Le débat a également porté sur l’étiquetage et l’identité. Les producteurs souhaitent des étiquettes mettant en avant l’origine italienne et, lorsque c’est possible, les cépages italiens. Paolo Castelletti, secrétaire général d’Unione Italiana Vini, a expliqué que les règles européennes actuelles autorisent les vins désalcoolisés bénéficiant d’indications géographiques telles que Igt, Doc et Docg, mais que la loi vitivinicole italienne devrait être modifiée pour permettre cela sur le marché intérieur. Il a ajouté que la réglementation actuelle limite pour l’essentiel l’usage des noms de cépages sur les étiquettes aux sept variétés internationales autorisées pour les vins génériques.

Dans la restauration, l’adoption reste limitée. La cheffe Cristina Bowerman a expliqué avoir commencé il y a plusieurs années à proposer des cocktails sans alcool au Glass Hostaria, à Rome, avant d’ajouter une petite sélection de vins désalcoolisés, mais la qualité posait alors problème.
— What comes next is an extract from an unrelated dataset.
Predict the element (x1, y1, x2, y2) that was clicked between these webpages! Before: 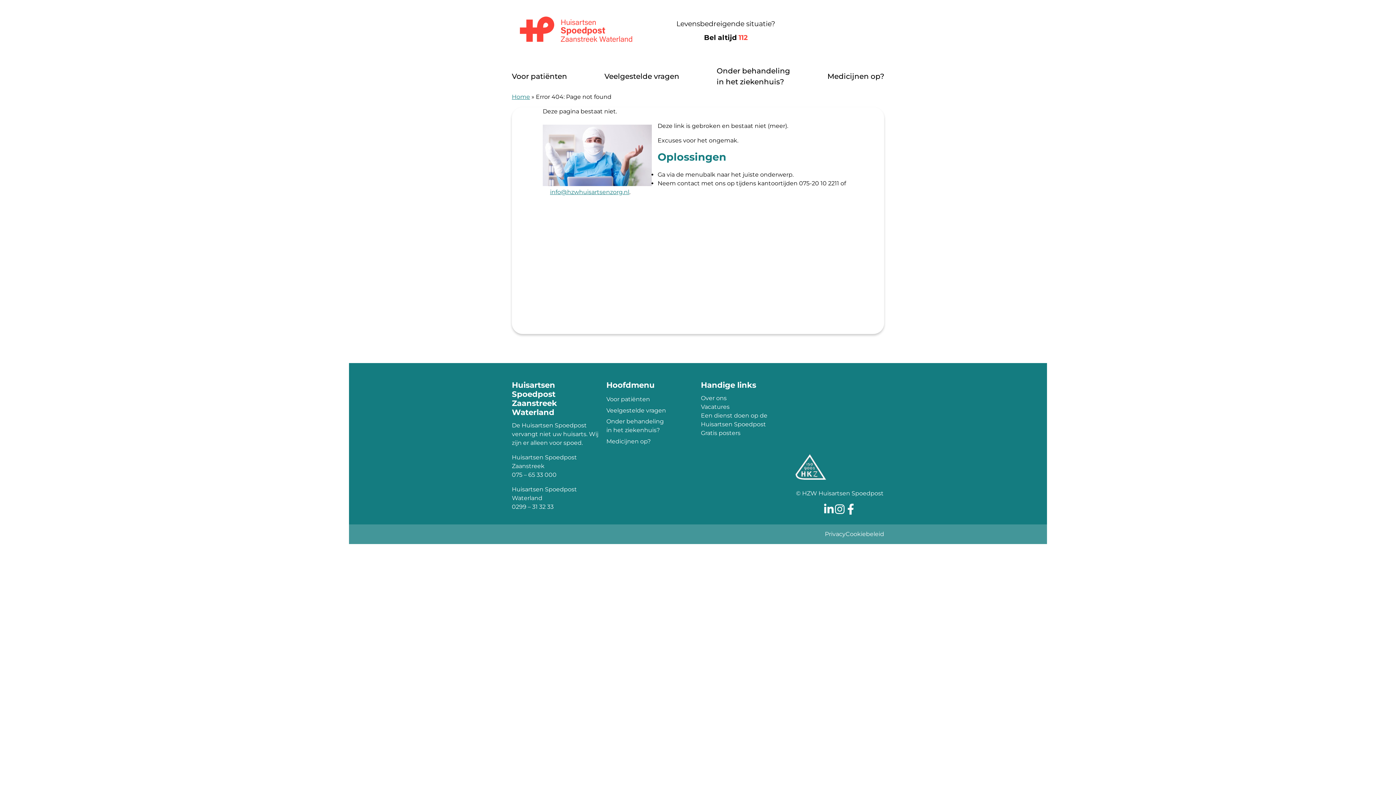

Elle a indiqué que la demande a fortement augmenté depuis la pandémie et que les clients demandent désormais régulièrement ces boissons. Bowerman estime que les vins sans alcool et à faible teneur en alcool devraient être considérés comme faisant partie du service du vin plutôt que comme une nouveauté à part.

Les données de l’observatoire montrent que l’intérêt des consommateurs progresse de manière inégale selon les marchés. En Grande-Bretagne et aux États-Unis, les vins effervescents zéro alcool affichent de meilleures performances que les autres catégories, tandis que les produits à faible teneur en alcool se sont affaiblis dans certains segments. La santé reste la principale raison qui pousse à choisir ces boissons, mais la qualité prend davantage d’importance à mesure que les produits s’améliorent. Le goût demeure toutefois un frein pour 25 % des acheteurs potentiels.

Le rapport constate également qu’en dehors du domicile, la catégorie peine encore à s’imposer largement en Italie : 71 % des restaurants interrogés ont déclaré ne pas être intéressés par l’ajout de vins désalcoolisés à leur carte, tandis que seuls 3 % ont indiqué en proposer déjà avec succès.